Cassazione penale sez. III, 22/09/2017, n.6993
In tema di illecito tributario non viola il principio del “ne bis in idem” di cui all’art. 4 del Protocollo n. 7 della CEDU, come interpretato dalla sentenza della Corte EDU, grande camera ,del 15 novembre 2016, sui ricorsi n. 24130/11 e 29758/11, caso A e B c. Norvegia, e di cui all’art. 50 del TFUE, la condanna penale per reati tributari (nella specie, previsti e puniti dagli artt. 2 e 8 del d.Lg. n. 74/2000) che segua l’irrogazione di una sanzione amministrativa per violazioni di analoga natura con provvedimento definitivo, se in concreto si è verificato uno sviluppo parallelo e la connessione temporale tra il procedimento penale e quello amministrativo, non trovando applicazione in tali casi la disciplina prevista dall’art. 649 c.p.p.
Cassazione penale sez. II, 15/12/2016, n.9184
Non sussiste la preclusione all’esercizio dell’azione penale di cui all’art. 649 c.p.p., quale conseguenza della già avvenuta irrogazione, per lo stesso fatto, di una sanzione amministrativa ma formalmente “penale”, ai sensi dell’art. 7 CEDU – come interpretato dalla sentenza della Corte europea dei diritti dell’uomo nella causa A e B c/ Norvegia del 15 novembre 2016 – allorquando le due procedure risultino complementari, in quanto dirette al soddisfacimento di finalità sociali differenti, e determinino l’inflizione di una sanzione penale“integrata”, che sia prevedibile e, in concreto, complessivamente proporzionata al disvalore del fatto. (In applicazione del principio, la S.C. ha annullato con rinvio la sentenza che aveva dichiarato non doversi procedere per il reato di danneggiamento aggravato commesso da un detenuto su una finestra della casa circondariale in cui era ristretto, sulla base della considerazione che l’imputato aveva già subito la sanzione disciplinare della esclusione dalle attività in comune per cinque giorni).

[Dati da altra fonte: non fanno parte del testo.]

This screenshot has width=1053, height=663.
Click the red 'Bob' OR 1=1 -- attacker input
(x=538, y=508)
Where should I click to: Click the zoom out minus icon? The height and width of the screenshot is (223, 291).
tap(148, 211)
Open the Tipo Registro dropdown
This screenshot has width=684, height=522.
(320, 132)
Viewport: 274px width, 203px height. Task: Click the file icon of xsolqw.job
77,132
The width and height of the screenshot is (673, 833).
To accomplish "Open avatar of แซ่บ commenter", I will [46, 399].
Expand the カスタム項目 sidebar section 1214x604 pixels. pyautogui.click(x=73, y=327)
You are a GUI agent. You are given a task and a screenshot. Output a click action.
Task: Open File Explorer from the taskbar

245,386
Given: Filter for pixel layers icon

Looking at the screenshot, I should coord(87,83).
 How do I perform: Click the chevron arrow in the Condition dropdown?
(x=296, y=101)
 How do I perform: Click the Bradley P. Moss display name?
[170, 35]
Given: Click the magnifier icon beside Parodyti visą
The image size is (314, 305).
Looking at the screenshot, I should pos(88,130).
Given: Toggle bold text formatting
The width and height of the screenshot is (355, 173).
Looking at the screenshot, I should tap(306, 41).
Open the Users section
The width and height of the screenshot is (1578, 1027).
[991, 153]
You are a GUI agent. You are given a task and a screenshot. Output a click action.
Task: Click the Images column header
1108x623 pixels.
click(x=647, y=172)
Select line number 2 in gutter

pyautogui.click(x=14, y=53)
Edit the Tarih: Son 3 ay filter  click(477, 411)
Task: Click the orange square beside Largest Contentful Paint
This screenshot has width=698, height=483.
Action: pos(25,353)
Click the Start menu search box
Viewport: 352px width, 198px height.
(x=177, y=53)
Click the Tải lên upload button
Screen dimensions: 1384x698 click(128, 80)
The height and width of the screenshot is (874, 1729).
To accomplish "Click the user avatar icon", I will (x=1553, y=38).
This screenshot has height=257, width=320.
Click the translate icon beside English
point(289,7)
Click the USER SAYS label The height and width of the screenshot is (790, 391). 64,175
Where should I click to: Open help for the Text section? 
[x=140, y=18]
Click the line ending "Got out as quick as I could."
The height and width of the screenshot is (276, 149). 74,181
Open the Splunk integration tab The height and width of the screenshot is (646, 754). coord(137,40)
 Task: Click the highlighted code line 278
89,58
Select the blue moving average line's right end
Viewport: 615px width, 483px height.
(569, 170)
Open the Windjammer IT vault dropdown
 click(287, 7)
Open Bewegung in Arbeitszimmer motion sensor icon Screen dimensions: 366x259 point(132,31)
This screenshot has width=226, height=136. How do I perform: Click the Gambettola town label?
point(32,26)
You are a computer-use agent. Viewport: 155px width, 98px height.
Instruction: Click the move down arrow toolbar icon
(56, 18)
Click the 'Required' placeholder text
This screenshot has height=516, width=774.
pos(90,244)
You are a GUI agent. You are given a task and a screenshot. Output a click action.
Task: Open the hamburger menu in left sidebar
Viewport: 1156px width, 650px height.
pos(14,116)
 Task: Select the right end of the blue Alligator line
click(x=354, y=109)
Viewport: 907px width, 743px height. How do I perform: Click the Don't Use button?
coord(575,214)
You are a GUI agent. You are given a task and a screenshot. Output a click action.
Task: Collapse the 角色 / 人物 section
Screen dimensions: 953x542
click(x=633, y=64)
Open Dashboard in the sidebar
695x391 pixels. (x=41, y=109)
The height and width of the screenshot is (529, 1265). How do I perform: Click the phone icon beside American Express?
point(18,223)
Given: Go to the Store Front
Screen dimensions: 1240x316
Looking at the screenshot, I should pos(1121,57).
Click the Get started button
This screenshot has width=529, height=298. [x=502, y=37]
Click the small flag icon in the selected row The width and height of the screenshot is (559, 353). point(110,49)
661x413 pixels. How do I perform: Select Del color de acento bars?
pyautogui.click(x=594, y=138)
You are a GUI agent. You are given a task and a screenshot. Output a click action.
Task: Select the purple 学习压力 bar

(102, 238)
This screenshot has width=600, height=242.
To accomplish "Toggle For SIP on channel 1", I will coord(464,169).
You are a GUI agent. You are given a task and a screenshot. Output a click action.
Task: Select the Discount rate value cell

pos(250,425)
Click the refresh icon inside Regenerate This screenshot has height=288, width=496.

Comm. trib. reg. Firenze, (Toscana) sez. V, 28/09/2016, n.1643
In materia di processo tributario, nell’ipotesi in cui il giudice penale assolva il contribuente poiché ritiene veritiere le fatture presentate, vigono le norme europee dei diritti dell’uomo e le sentenze della CEDU espresse al riguardo; infatti, sulla base del principio del “ne bis in idem”, il cittadino europeo non può essere sottoposto ad un doppio processo qualora sia stato assolto per lo stesso fatto.